── Listed records

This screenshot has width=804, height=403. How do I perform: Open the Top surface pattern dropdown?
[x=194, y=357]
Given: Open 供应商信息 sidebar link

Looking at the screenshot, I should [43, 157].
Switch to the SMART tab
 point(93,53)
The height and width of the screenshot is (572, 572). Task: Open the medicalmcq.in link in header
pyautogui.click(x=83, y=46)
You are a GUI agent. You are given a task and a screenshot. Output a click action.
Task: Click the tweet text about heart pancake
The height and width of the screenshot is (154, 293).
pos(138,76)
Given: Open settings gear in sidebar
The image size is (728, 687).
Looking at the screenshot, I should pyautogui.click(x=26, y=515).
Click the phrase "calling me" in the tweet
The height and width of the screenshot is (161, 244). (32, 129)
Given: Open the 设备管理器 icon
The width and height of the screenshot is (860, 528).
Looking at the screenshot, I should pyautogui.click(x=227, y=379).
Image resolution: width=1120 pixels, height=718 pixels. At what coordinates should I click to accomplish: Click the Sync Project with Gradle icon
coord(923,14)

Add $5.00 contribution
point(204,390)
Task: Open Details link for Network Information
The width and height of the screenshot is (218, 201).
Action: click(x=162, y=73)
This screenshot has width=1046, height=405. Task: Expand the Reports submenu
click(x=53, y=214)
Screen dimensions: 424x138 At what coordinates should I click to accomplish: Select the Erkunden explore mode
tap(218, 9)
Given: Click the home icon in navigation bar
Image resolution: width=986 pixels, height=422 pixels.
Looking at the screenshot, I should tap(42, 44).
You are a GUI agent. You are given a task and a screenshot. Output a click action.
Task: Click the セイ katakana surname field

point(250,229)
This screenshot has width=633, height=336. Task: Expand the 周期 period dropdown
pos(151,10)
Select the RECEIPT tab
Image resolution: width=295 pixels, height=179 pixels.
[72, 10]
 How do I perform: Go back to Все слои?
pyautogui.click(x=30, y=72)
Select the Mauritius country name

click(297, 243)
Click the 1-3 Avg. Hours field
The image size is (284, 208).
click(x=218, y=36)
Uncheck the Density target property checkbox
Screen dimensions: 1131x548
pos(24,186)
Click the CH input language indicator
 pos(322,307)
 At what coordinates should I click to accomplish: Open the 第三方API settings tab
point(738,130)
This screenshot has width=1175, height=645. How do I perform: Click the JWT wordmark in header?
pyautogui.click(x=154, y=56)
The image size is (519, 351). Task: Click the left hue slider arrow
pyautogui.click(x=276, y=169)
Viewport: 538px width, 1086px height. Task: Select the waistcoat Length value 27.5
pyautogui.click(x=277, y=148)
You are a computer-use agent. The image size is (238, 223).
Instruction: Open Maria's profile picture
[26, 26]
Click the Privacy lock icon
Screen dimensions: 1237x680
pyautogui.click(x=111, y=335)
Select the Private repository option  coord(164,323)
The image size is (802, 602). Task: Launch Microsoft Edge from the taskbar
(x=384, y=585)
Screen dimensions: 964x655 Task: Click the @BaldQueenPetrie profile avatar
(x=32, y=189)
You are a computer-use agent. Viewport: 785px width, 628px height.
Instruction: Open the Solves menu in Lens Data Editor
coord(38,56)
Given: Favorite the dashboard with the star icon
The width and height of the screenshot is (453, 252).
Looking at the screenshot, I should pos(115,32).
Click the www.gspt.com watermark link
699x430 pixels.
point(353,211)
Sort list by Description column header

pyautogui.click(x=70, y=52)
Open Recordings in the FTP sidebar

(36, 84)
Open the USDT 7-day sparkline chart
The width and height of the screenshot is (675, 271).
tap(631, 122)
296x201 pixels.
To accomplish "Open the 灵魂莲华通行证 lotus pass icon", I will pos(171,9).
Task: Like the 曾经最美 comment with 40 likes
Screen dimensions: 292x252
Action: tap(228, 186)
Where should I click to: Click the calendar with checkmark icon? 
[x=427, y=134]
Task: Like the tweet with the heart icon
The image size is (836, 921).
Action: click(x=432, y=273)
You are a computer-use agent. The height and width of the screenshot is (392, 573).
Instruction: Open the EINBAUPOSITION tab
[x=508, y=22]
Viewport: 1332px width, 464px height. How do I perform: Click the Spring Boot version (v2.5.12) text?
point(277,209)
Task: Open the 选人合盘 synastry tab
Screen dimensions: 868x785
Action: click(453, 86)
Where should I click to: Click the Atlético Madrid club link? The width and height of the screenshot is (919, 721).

────

**About this task**
Please retype the top of the data exactly, down to and including the line that holds "Task: Click the tweet", and nothing further.

**Finished task**
This screenshot has width=804, height=403. How do I perform: Open the Top surface pattern dropdown?
[x=194, y=357]
Given: Open 供应商信息 sidebar link

Looking at the screenshot, I should [43, 157].
Switch to the SMART tab
 point(93,53)
The height and width of the screenshot is (572, 572). Task: Open the medicalmcq.in link in header
pyautogui.click(x=83, y=46)
You are a GUI agent. You are given a task and a screenshot. Output a click action.
Task: Click the tweet text about heart pancake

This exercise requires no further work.